Implications and Future Directions
NutriScreener’s retrieval-augmented GAT framework demonstrates strong representational capacity for minority-class detection, cohort transfer, and anthropometric regression from RGB images, scaling malnutrition screening in low-resource settings. The adaptive fusion mechanism highlights the practical value of population-aware, knowledge-driven model architectures, especially for clinical triage under severe class imbalance. The explicit use of multi-view input and graph-based reasoning reveals direct benefits in modeling pose variability and context-specific morphological cues.
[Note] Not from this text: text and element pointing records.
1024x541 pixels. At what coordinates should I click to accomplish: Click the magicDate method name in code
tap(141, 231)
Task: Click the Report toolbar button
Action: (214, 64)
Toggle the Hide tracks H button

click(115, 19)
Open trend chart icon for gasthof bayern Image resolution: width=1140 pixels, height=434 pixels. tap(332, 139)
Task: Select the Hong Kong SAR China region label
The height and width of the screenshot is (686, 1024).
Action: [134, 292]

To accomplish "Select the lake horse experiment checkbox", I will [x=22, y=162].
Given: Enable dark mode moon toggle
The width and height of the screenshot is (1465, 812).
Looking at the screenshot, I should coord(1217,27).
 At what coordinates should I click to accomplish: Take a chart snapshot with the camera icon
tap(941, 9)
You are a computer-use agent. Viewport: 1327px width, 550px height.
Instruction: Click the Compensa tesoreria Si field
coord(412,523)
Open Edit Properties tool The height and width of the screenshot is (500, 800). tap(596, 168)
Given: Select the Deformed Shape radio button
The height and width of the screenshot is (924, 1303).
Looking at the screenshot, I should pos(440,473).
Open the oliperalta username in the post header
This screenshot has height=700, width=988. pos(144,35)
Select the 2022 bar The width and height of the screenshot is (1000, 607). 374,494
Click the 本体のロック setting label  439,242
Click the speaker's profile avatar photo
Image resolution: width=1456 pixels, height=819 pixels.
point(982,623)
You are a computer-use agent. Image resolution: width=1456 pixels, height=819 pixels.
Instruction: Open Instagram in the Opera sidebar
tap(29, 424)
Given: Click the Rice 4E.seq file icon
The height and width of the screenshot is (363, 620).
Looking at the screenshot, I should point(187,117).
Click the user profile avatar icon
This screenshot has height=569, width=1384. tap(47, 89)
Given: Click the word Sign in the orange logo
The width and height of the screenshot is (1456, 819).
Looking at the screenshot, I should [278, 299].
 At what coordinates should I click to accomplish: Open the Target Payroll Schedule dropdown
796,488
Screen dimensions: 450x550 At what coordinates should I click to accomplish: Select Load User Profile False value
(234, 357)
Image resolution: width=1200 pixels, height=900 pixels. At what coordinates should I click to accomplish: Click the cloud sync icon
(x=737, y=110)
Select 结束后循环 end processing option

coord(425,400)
Practically, this methodology reduces reliance on laborious manual measurements and specialized hardware, enabling screening from routine images. The approach also opens new directions for retrieval-augmented architectures in other medical imaging settings, longitudinal health modeling, or real-time field applications.
Future work includes (1) extending diverse KB construction for broader demographic coverage, (2) augmenting interpretability with uncertainty quantification and visual cue localization, and (3) examining federated or privacy-preserving KB exchange to enable truly global, equitable malnutrition triage. The underexplored space of retrieval-guided fusion in graph-based vision architectures for clinical prediction remains ripe for further investigation.
Conclusion
NutriScreener effectively bridges algorithmic and deployment-level gaps for malnutrition screening under real-world constraints, yielding substantial performance, calibration, and operational gains over prior convolutional and domain-adaptive baselines. Its retrieval-augmented, multi-pose GAT pipeline provides robust generalization, minority-class sensitivity, and anthropometric accuracy across heterogeneous populations, demonstrating concrete technical progress toward scalable, accessible pediatric nutrition assessment. The framework sets new empirical standards for image-based screening, with sustained future relevance in AI-driven global health and clinical assistive tools.